On March 3rd I attended a voice recital by Dr. David Grogan at Southeastern Oklahoma University. Dr. Grogan sang his songs with a music stand, with an explanation in the program that he was “trying it out”, because apparently it was not standard to perform with music up until some time in the 1800’s. Dr. Grogan’s recital was country and western themed, including some spanish songs and German show tunes.
Dr. Grogan demonstrated that he is not only a excellent singer, but also a skilled performer and communicator. Even though he was simply putting on a recital, and he had a music stand in front of him, he communicated- through movement, facial expressions, and his voice- more than most performances I have seen. Dr. Grogan is expansively expressive, effortlessly transitioning from serious to silly in his songs, all with impeccable vocal production.
Dr. Grogan is a baritone. Nevertheless, he might be easily be mistaken for a bass, with a rich, strong and resonant low range which filled the entire recital hall. Dr. Grogan also holds in his vocal arsenal an impressive high range. He sang a selection of German songs from the musical “Arizona Ladies”, which he afterwards confessed were written for tenor. He sang these song with such ease, skill and beauty that one might mistake him for a tenor.

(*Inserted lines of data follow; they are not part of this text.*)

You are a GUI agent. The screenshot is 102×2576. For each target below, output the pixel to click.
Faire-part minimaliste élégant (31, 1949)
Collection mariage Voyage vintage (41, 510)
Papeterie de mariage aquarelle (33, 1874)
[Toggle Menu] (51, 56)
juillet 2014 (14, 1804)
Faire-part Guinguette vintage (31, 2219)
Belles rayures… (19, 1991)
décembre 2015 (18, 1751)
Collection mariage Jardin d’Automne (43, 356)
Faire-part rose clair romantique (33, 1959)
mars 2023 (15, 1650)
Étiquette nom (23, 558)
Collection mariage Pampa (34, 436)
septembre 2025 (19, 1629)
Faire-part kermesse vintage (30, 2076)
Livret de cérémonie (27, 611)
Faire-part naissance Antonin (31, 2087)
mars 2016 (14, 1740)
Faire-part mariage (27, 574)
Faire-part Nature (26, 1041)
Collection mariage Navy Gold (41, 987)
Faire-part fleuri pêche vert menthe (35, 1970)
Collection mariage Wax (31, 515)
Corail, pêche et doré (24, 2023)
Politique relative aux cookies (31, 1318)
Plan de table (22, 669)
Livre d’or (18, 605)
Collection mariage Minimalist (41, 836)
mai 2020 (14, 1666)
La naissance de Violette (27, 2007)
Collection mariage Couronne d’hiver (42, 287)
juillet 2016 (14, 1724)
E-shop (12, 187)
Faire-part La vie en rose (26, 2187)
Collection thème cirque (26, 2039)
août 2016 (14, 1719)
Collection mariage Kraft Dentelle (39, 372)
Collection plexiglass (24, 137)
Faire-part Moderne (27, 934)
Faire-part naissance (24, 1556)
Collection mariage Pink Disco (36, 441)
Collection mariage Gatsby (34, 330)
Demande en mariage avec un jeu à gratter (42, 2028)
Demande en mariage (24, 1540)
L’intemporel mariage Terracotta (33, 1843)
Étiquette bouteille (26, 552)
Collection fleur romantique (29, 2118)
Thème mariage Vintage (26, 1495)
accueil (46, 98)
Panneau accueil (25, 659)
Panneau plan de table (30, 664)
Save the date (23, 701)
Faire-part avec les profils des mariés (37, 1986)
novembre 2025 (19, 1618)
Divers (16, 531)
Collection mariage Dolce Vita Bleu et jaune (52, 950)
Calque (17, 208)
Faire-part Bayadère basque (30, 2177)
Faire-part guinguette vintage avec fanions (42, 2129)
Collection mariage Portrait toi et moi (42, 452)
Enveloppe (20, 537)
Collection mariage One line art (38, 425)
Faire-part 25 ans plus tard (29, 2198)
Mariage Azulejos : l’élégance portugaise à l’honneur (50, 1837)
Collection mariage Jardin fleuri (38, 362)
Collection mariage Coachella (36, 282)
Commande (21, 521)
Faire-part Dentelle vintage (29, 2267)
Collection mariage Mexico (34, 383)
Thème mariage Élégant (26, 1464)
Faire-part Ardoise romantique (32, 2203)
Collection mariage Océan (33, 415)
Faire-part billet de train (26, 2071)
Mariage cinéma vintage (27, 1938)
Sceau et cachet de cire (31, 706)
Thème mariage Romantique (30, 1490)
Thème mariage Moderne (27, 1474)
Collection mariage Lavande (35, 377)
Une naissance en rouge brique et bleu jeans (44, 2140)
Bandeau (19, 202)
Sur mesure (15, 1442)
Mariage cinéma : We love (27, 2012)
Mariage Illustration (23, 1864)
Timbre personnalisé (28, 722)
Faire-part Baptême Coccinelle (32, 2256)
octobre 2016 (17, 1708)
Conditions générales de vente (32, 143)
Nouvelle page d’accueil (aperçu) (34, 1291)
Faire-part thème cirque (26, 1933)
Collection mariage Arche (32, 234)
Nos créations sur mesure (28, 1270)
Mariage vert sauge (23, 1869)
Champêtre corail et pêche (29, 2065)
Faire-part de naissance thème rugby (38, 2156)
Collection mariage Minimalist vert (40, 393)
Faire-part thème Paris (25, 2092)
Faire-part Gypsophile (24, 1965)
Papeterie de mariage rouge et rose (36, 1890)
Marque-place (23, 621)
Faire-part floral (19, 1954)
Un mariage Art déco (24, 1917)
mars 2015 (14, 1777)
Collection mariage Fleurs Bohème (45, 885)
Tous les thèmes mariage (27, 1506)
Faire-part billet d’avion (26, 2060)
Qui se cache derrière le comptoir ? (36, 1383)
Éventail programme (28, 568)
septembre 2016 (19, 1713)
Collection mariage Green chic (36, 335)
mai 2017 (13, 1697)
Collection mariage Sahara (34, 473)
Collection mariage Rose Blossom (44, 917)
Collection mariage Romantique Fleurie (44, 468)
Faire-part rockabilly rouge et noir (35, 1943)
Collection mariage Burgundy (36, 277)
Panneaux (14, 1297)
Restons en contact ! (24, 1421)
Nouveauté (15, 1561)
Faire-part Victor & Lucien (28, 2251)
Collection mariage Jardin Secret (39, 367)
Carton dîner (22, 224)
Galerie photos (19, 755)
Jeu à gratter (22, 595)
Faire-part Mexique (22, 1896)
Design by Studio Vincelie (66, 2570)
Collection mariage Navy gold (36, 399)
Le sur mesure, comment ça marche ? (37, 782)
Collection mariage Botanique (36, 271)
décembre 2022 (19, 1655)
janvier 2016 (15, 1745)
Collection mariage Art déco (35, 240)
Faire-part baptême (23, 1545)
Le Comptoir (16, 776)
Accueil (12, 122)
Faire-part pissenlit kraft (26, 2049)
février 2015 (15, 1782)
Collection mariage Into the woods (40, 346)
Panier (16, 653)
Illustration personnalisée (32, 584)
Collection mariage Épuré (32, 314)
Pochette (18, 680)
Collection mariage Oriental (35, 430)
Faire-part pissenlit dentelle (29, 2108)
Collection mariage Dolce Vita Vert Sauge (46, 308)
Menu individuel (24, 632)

Although he is a classically trained singer who teaches classically, Grogan confessed that he finds classical recital to be “a little stuffy sometimes”, and this was reflected in the theme and the songs he chose to sing at his recital. He sang a selection of songs by composer Charles Ives, one of which he was practically shouting to music; interesting, well-executed, and definitely not classical. Interesting, well-executed, and definitely not classically neatly sums up what Dr. Grogan’s recital was like.